Collected data entries:
Start of Block

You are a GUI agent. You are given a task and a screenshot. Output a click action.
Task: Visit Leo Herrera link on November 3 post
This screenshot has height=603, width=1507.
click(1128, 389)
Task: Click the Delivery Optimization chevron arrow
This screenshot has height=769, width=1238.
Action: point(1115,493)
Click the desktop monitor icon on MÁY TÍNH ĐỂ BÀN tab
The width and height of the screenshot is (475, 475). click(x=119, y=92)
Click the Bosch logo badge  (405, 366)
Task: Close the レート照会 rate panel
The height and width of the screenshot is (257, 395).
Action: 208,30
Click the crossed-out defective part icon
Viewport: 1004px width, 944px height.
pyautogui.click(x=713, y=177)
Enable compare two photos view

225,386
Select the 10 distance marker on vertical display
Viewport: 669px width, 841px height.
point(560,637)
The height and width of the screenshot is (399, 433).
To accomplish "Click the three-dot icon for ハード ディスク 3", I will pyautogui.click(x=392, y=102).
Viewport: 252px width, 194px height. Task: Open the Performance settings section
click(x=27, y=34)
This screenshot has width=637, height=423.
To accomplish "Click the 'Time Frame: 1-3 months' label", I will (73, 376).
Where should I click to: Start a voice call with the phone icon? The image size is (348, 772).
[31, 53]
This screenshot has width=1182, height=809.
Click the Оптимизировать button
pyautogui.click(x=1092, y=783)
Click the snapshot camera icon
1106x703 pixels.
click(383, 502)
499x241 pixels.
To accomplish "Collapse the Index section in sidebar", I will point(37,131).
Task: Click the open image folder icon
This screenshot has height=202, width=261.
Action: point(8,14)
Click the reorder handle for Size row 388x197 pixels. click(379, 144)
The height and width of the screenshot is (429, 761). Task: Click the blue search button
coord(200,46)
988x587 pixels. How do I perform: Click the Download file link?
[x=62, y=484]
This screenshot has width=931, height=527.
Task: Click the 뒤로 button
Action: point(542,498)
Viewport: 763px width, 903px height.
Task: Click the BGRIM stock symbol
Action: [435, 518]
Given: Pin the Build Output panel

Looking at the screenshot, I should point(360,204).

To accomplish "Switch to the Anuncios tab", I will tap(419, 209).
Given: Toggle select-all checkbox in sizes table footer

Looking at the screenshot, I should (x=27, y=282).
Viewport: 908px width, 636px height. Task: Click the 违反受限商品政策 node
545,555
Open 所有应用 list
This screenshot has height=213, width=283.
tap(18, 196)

End of Block

**Task to carry out**
Once more, write out all of the entries above exactly.

**Exercise answer**
You are a GUI agent. You are given a task and a screenshot. Output a click action.
Task: Visit Leo Herrera link on November 3 post
This screenshot has height=603, width=1507.
click(1128, 389)
Task: Click the Delivery Optimization chevron arrow
This screenshot has height=769, width=1238.
Action: point(1115,493)
Click the desktop monitor icon on MÁY TÍNH ĐỂ BÀN tab
The width and height of the screenshot is (475, 475). click(x=119, y=92)
Click the Bosch logo badge  (405, 366)
Task: Close the レート照会 rate panel
The height and width of the screenshot is (257, 395).
Action: 208,30
Click the crossed-out defective part icon
Viewport: 1004px width, 944px height.
pyautogui.click(x=713, y=177)
Enable compare two photos view

225,386
Select the 10 distance marker on vertical display
Viewport: 669px width, 841px height.
point(560,637)
The height and width of the screenshot is (399, 433).
To accomplish "Click the three-dot icon for ハード ディスク 3", I will pyautogui.click(x=392, y=102).
Viewport: 252px width, 194px height. Task: Open the Performance settings section
click(x=27, y=34)
This screenshot has width=637, height=423.
To accomplish "Click the 'Time Frame: 1-3 months' label", I will (73, 376).
Where should I click to: Start a voice call with the phone icon? The image size is (348, 772).
[31, 53]
This screenshot has width=1182, height=809.
Click the Оптимизировать button
pyautogui.click(x=1092, y=783)
Click the snapshot camera icon
1106x703 pixels.
click(383, 502)
499x241 pixels.
To accomplish "Collapse the Index section in sidebar", I will point(37,131).
Task: Click the open image folder icon
This screenshot has height=202, width=261.
Action: point(8,14)
Click the reorder handle for Size row 388x197 pixels. click(379, 144)
The height and width of the screenshot is (429, 761). Task: Click the blue search button
coord(200,46)
988x587 pixels. How do I perform: Click the Download file link?
[x=62, y=484]
This screenshot has width=931, height=527.
Task: Click the 뒤로 button
Action: point(542,498)
Viewport: 763px width, 903px height.
Task: Click the BGRIM stock symbol
Action: [435, 518]
Given: Pin the Build Output panel

Looking at the screenshot, I should point(360,204).

To accomplish "Switch to the Anuncios tab", I will tap(419, 209).
Given: Toggle select-all checkbox in sizes table footer

Looking at the screenshot, I should (x=27, y=282).
Viewport: 908px width, 636px height. Task: Click the 违反受限商品政策 node
545,555
Open 所有应用 list
This screenshot has height=213, width=283.
tap(18, 196)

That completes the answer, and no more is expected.